I was actually just wondering this yesterday malcolm when I was running around the rooftop. The other thing I've notice is that they don't over do the spec like a lot of games seem to be doing lately.
Maybe they "cut corners" to render that many zombies and if ones in the back dont have any spec and stuff it would be very obvious.
But its just a guess since i havnt even played the game..
Well, also dynamic specularity doesnt look as good when virtually all your textures are obviously just photos slapped onto models. The photos already have plenty of spec...Ala Jesse's lips/face.

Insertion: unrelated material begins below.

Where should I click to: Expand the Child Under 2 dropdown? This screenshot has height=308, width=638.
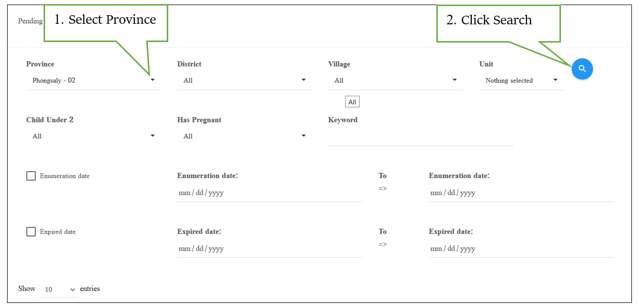pos(93,136)
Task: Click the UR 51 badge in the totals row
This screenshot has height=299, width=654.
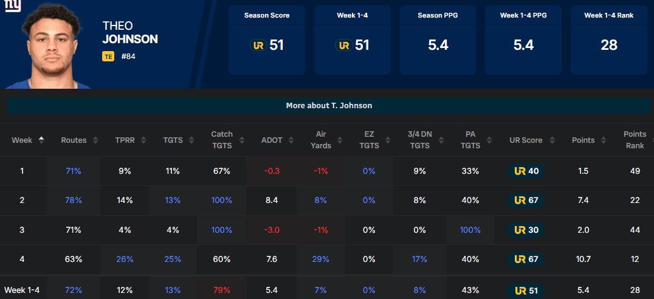Action: (526, 290)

Crazy butcher thanks for the link I will check that out. The auto unwrapper in Maya is not so hot, that is why I am asking if anyone has solved this problem, I've looked into the microsoft uv lattice but it is the same as automatic map in Maya. Dead rising cycles from day to night using baked lighting, so maybe check out how they are doing it? I think it's just a linear blend between them, shadow length does not change which is a limitation if you are hardcore about the time of day thing.
well I would bake shadows and blend between them, but do lighting still dynamic (per vertex). I can pack up to 4 time of day shadows into one lightmap (one in each color channel). question is how good it will look when the shadows fade from one step to another, as it is not very accurate, but given I let not the sun move too much it could still look fine.
that unwrapper I linked to is not free or ready to use, it is the tool the guy coded for farcry, just saying that better unwrapp exists. and as world geometry mostly is rather "simple" shaped, compared to complex characters, it is still somewhat doable automatically. Also lightmaps typically are rather low-res so a few errors in stretched uvs and such wouldnt hurt so bad.
Checked it out, his unwrapper isn't any different than the standard Maya. All it does is planar map from 6 sides and pack uv's. The problem I'm running into is all the uv seams auto unwrap makes, also the auto pack is inefficient, it wastes tonnes of texture ram. Still looking for something better but it seems like everyone is at the same stage with auto generating lightmap uv's. If you're storing a shadow in each channel I'm guessing you're using grey scale maps? How would you do bounce colour transfer and night time scenes? Although lightmaps are typically lower res then diffuse textures I don't think they are all that low res in the xbox360 games I have examined. I'd like to get a lot more visual quality out of my lightmaps but without the time consuming manual pack and sew.
i have not nor probably ever will be an environment artist, but if i am not mistaken i think back at mythic they used a seperate map channel for lightmaps, if i am wrong tell me to shut up.
I have just greyscale but its sufficient for my needs. I am not aspiring too complex setup and effects such as bouncing...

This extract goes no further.